First lady backs Brazil's literacy bid

July 20, 2001

Brazilian universities are the linchpin in a radical project to cut illiteracy in South America's largest country, its first lady, Ruth Cardoso, told a London audience last month.

Dr Cardoso, an anthropology professor at the University of Sio Paulo, said that an estimated 15 million people were illiterate in Brazil. The University Solidarity programme is expected to have reached 2.3 million of those by the end of this year.

Universities play a two-part role: teachers and community leaders from disadvantaged communities come on to campus to receive training in literacy methods and student volunteers go out into the community to work as literacy helpers during their holidays.

Some 200 Brazilian universities have mobilised 7,404 students in 910 municipalities to help 70,000 literacy teachers in the communities where they are most needed.

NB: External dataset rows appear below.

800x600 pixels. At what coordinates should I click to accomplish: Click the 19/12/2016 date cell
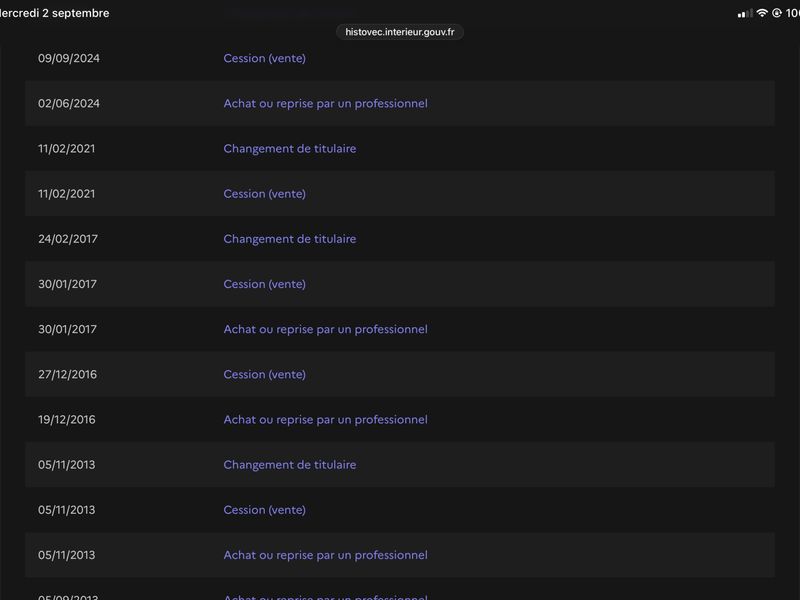coord(66,419)
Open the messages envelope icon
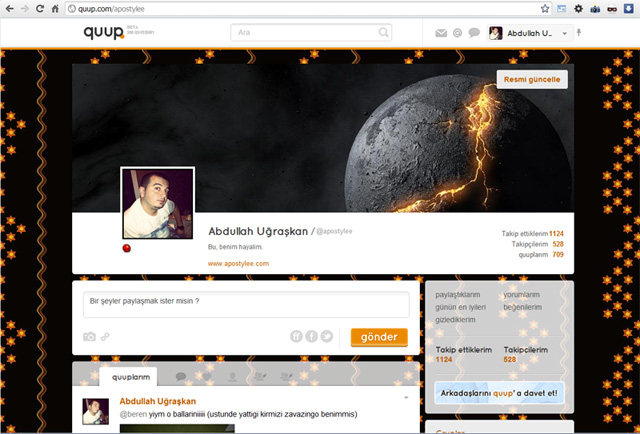The image size is (640, 434). (x=441, y=33)
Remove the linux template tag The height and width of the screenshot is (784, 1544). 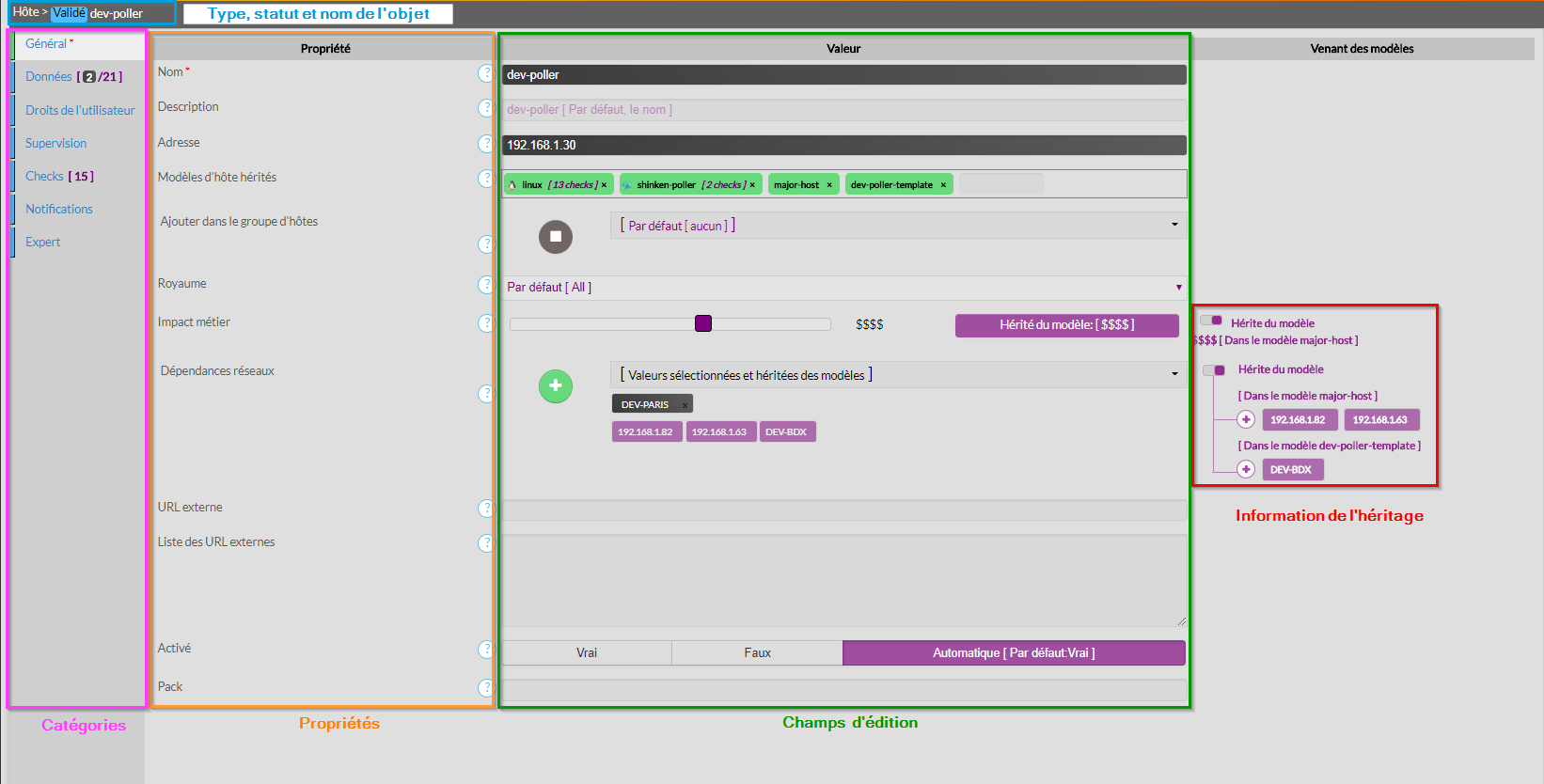point(604,185)
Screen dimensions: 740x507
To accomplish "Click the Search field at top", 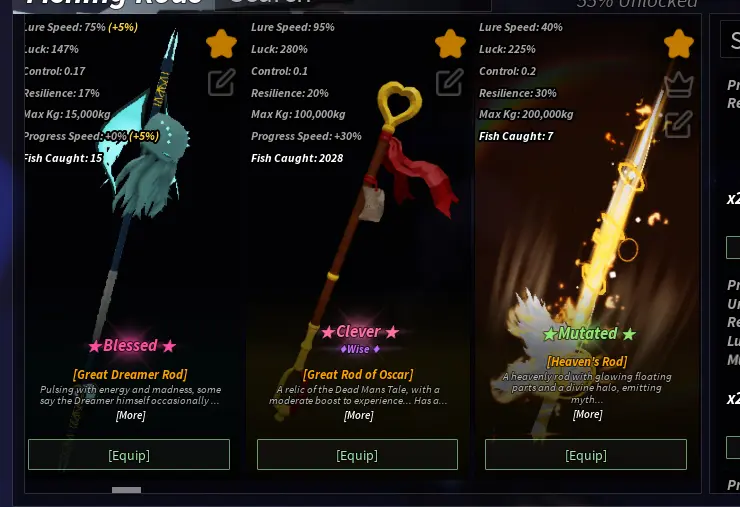I will click(x=353, y=5).
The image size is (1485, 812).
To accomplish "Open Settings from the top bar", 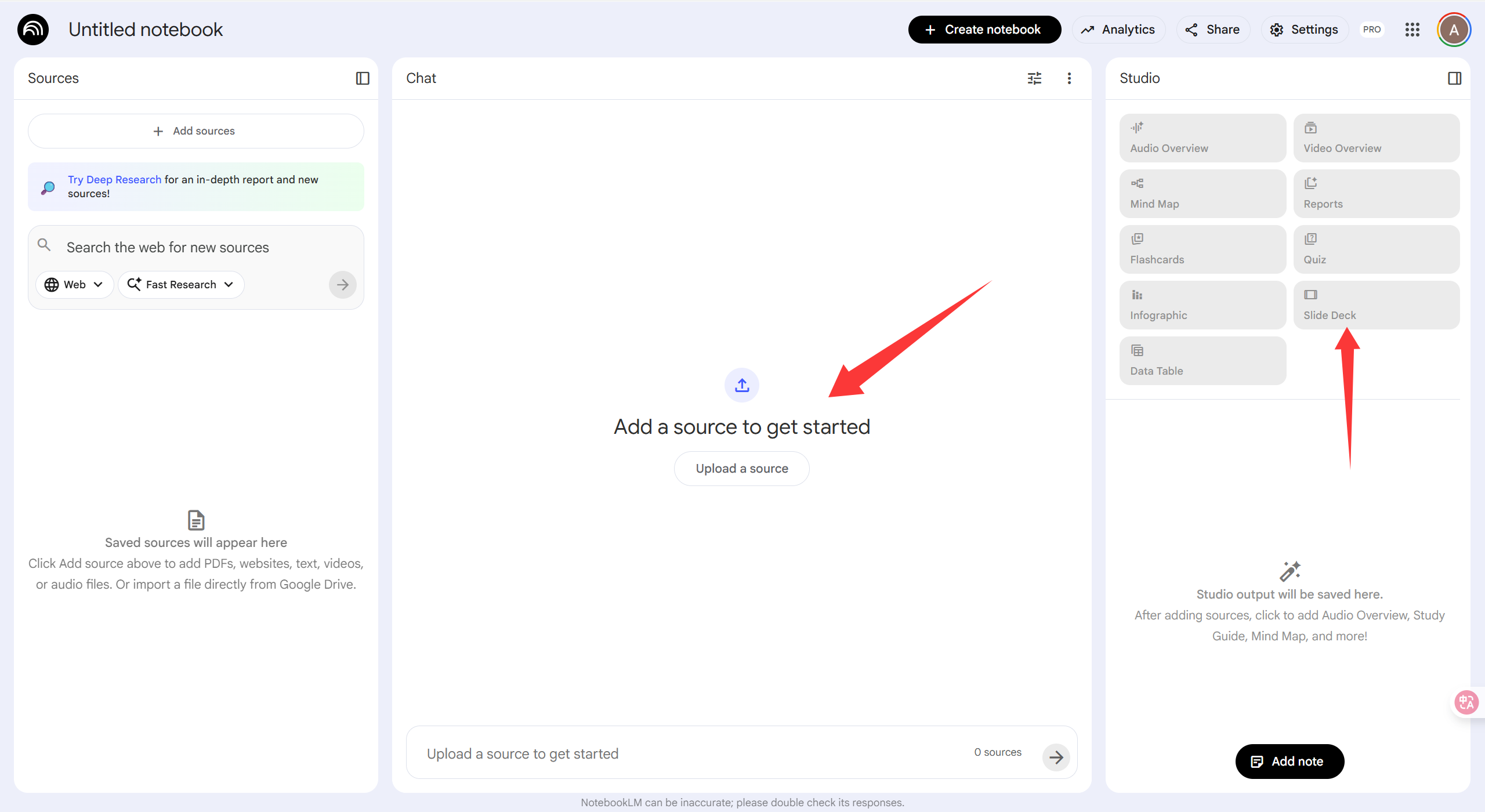I will pyautogui.click(x=1304, y=30).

"Money may be scarce in today's Brazil, but resources, understood as social capital - mutual trust, skills, expertise and the will to act - are abundant," Dr Cardoso said.

The students also help to promote good-health practice as part of the Community Solidarity programme, with which the president's wife is also involved. University Solidarity is a partnership between the ministry of education and private enterprise. It was launched in 1996, the year after President Fernando Enrique Cardoso came to power, The project is backed by the Brazilian Council of University Presidents, and universities provide most of the materials. The armed forces provide logistical support and transport to remote regions.

Dr Cardoso added: "By bringing together universities, private corporations and local authorities, and by mobilising the community itself, the programme proves it is possible to teach poor youngsters (especially those in the municipalities with the highest illiteracy rates) how to read and write at the very low per capital cost of $14 per month [£9.95]. This investment is shared 50:50 by the ministry of education and the partner companies."